Pochi giorni prima di tornare nel suo appartamento situato al 5° piano di 6, rue de Trévise, Vanessa Mallet, madre di due figli, ha condiviso il suo stato d’animo con CNEWS. Nel corso degli anni di lavori di ricostruzione e di valutazioni diverse, questa vittima del disastro si è mobilitata per i suoi vicini, assumendo la guida – insieme a Dominique Paris – del collettivo Trévise Ensemble.

“Questo dramma collettivo ha creato legami e per me era importante poter aiutare gli altri. La mia personalità significa che devo essere in iperazione per non sprofondare, oltre ad aver sempre avuto la sensazione che da soli non siamo nulla”, ha confidato, evocando le difficoltà personali nel trovare rapidamente un appartamento, dall’esplosione ad oggi. «Ci ​​siamo trasferiti sei volte dal 2019. L’ultima volta è stata lo scorso giugno, prima delle Olimpiadi, quindi vi lascio immaginare la difficoltà di trovare casa», ha spiegato, mentre, come lei, quasi 200 persone in totale si sono ritrovate senza alloggio durante la notte dopo la tragedia.

Poche risorse dal lato del Comune

Presente per sostenere le vittime, “dall’inizio alla fine”, come sottolinea facilmente Vanessa, il municipio del distretto non disponeva però dei mezzi necessari per ricollocare tutte le vittime dell’esplosione. D’altro canto, i costi di questi ultimi sono stati interamente rimborsati alle vittime, principalmente tramite assicuratori personali, prima della creazione di un fondo di risarcimento.

Parlando del suo imminente ritorno, insieme al marito e ai due figli, ora di 17 e 18 anni nel loro appartamento, Vanessa è tornata anche sul segno indelebile dello choc.

“Gli ultimi ricordi sul posto sono l’esplosione, le nostre finestre in frantumi, i vetri sparsi per terra. Il primo istinto è quello di mettersi le scarpe e correre nella stanza dei bambini, dove dormiva un’amica di mia figlia che era rimasta quella sera, e vedere se sono tutti vivi”, ricorda una madre di famiglia.

“Non so se non vedo l’ora di tornarci”

In tutti questi anni, Vanessa Mallet ha sostenuto i suoi vicini nelle loro pratiche amministrative tenendo a debita distanza la sua famiglia, con la speranza di ritornare. “Stavamo cominciando da zero, non avevamo più niente nell’appartamento. Quando è avvenuta l’esplosione, i primi tre piani sono stati spazzati via. Siamo dovuti passare dal balcone del nostro vicino, per poi essere evacuati dai vigili del fuoco”, continua Vanessa, raccontando lo svolgersi di questa “notte dell’orrore” del 12 gennaio 2019.

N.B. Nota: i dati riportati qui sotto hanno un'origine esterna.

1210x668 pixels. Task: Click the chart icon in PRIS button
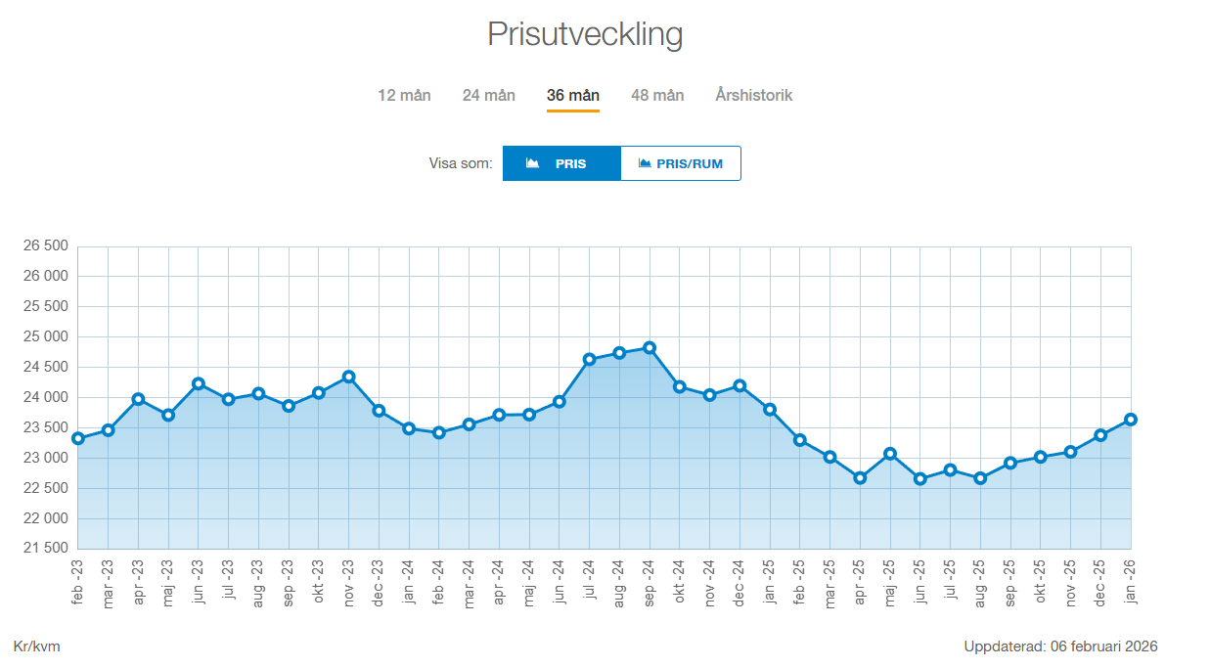coord(532,163)
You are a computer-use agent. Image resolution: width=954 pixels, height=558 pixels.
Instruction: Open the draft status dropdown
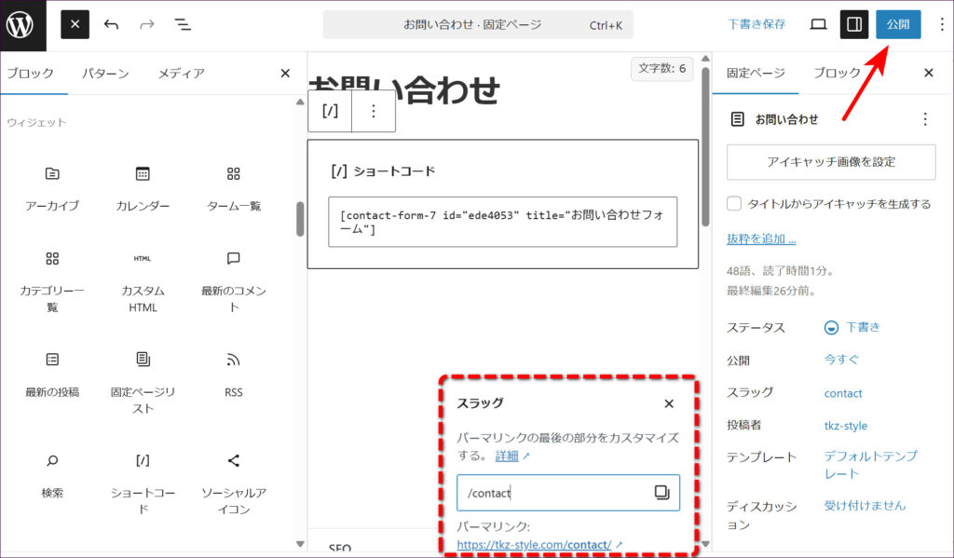pyautogui.click(x=852, y=328)
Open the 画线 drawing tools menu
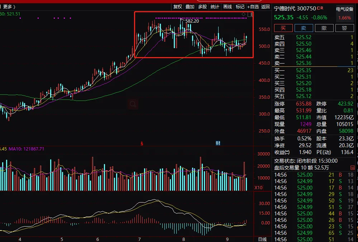Screen dimensions: 358x242 [228, 6]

Ma oggi il sentimento è condiviso. “Alla fine abbiamo vissuto più fuori – durante questi sei anni – che a casa (la famiglia si era trasferita lì solo pochi anni prima della tragedia). Abbiamo fatto ristrutturare questo appartamento al 6 di rue de Trévise, e doveva essere quello dove sarebbero cresciuti i nostri figli (di 11 e 12 anni nel 2019). Per tutto questo tempo volevo tornarci, oggi non so se non vedo l’ora di tornarci. Ma finché non dormiamo lì, è difficile pianificare il futuro”, ha aggiunto Vanessa.

La rappresentante del collettivo Trévise Ensemble ha confermato alla CNEWS ciò che la sua controparte Dominique Paris ha detto la settimana scorsa alla stampa: tutti gli occupanti degli edifici danneggiati non dovrebbero tornare a casa. “Molti vicini hanno deciso di non tornare. Vogliono voltare pagina. Per alcuni di loro sentire parlare di “Treviso” diventava addirittura fobico. «Quello di sotto tornerà, ma non tutti gli abitanti degli altri piani lo faranno», assicura Vanessa Mallet.